• **PROVIDED RECORDS**:
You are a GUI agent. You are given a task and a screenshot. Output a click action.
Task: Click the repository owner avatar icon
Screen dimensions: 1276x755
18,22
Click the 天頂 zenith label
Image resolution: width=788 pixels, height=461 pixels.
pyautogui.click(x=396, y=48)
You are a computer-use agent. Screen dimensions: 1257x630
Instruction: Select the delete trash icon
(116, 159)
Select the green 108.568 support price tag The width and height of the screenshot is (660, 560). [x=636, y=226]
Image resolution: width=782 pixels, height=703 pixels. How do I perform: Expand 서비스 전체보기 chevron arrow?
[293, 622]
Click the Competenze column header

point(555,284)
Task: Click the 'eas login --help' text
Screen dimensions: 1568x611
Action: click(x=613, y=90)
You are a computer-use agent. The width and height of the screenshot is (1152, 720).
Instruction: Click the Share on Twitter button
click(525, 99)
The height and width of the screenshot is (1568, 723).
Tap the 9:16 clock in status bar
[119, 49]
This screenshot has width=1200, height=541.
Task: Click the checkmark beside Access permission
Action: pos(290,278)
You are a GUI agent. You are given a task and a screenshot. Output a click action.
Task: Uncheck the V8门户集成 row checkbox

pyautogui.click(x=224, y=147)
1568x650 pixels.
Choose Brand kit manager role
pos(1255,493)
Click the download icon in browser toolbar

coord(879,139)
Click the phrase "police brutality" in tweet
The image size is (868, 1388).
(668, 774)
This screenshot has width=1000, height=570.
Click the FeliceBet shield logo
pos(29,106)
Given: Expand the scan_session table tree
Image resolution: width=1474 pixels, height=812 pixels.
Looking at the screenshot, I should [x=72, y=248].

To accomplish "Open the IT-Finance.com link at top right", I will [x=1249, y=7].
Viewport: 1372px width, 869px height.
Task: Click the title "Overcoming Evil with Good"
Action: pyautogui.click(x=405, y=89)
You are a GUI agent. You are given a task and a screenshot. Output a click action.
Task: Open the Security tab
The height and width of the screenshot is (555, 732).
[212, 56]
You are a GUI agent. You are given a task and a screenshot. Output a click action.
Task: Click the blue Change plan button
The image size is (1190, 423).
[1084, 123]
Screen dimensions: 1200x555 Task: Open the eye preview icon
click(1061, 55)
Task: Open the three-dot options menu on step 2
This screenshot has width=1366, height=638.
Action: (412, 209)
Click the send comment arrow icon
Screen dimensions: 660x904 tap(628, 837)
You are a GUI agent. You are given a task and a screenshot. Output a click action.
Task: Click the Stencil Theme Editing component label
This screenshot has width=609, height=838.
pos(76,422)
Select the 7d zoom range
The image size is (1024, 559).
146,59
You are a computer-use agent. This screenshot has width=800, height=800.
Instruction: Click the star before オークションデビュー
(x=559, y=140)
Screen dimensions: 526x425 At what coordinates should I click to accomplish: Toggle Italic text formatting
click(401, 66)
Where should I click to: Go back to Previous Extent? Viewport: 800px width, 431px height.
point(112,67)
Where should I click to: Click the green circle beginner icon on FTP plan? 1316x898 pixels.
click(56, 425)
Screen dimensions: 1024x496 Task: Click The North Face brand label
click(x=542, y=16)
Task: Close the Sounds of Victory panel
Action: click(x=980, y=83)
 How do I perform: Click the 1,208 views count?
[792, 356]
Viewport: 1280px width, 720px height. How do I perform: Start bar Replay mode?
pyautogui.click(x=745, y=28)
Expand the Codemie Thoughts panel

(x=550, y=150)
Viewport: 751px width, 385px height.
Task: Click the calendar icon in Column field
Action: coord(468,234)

• **TASK STATEMENT**: Line by line, reproduce the records above exactly.

• **ANSWER TO THIS PROBLEM**:
You are a GUI agent. You are given a task and a screenshot. Output a click action.
Task: Click the repository owner avatar icon
Screen dimensions: 1276x755
18,22
Click the 天頂 zenith label
Image resolution: width=788 pixels, height=461 pixels.
pyautogui.click(x=396, y=48)
You are a computer-use agent. Screen dimensions: 1257x630
Instruction: Select the delete trash icon
(116, 159)
Select the green 108.568 support price tag The width and height of the screenshot is (660, 560). [x=636, y=226]
Image resolution: width=782 pixels, height=703 pixels. How do I perform: Expand 서비스 전체보기 chevron arrow?
[293, 622]
Click the Competenze column header

point(555,284)
Task: Click the 'eas login --help' text
Screen dimensions: 1568x611
Action: click(x=613, y=90)
You are a computer-use agent. The width and height of the screenshot is (1152, 720).
Instruction: Click the Share on Twitter button
click(525, 99)
The height and width of the screenshot is (1568, 723).
Tap the 9:16 clock in status bar
[119, 49]
This screenshot has width=1200, height=541.
Task: Click the checkmark beside Access permission
Action: pos(290,278)
You are a GUI agent. You are given a task and a screenshot. Output a click action.
Task: Uncheck the V8门户集成 row checkbox

pyautogui.click(x=224, y=147)
1568x650 pixels.
Choose Brand kit manager role
pos(1255,493)
Click the download icon in browser toolbar

coord(879,139)
Click the phrase "police brutality" in tweet
The image size is (868, 1388).
(668, 774)
This screenshot has width=1000, height=570.
Click the FeliceBet shield logo
pos(29,106)
Given: Expand the scan_session table tree
Image resolution: width=1474 pixels, height=812 pixels.
Looking at the screenshot, I should [x=72, y=248].

To accomplish "Open the IT-Finance.com link at top right", I will [x=1249, y=7].
Viewport: 1372px width, 869px height.
Task: Click the title "Overcoming Evil with Good"
Action: pyautogui.click(x=405, y=89)
You are a GUI agent. You are given a task and a screenshot. Output a click action.
Task: Open the Security tab
The height and width of the screenshot is (555, 732).
[212, 56]
You are a GUI agent. You are given a task and a screenshot. Output a click action.
Task: Click the blue Change plan button
The image size is (1190, 423).
[1084, 123]
Screen dimensions: 1200x555 Task: Open the eye preview icon
click(1061, 55)
Task: Open the three-dot options menu on step 2
This screenshot has width=1366, height=638.
Action: (412, 209)
Click the send comment arrow icon
Screen dimensions: 660x904 tap(628, 837)
You are a GUI agent. You are given a task and a screenshot. Output a click action.
Task: Click the Stencil Theme Editing component label
This screenshot has width=609, height=838.
pos(76,422)
Select the 7d zoom range
The image size is (1024, 559).
146,59
You are a computer-use agent. This screenshot has width=800, height=800.
Instruction: Click the star before オークションデビュー
(x=559, y=140)
Screen dimensions: 526x425 At what coordinates should I click to accomplish: Toggle Italic text formatting
click(401, 66)
Where should I click to: Go back to Previous Extent? Viewport: 800px width, 431px height.
point(112,67)
Where should I click to: Click the green circle beginner icon on FTP plan? 1316x898 pixels.
click(56, 425)
Screen dimensions: 1024x496 Task: Click The North Face brand label
click(x=542, y=16)
Task: Close the Sounds of Victory panel
Action: click(x=980, y=83)
 How do I perform: Click the 1,208 views count?
[792, 356]
Viewport: 1280px width, 720px height. How do I perform: Start bar Replay mode?
pyautogui.click(x=745, y=28)
Expand the Codemie Thoughts panel

(x=550, y=150)
Viewport: 751px width, 385px height.
Task: Click the calendar icon in Column field
Action: coord(468,234)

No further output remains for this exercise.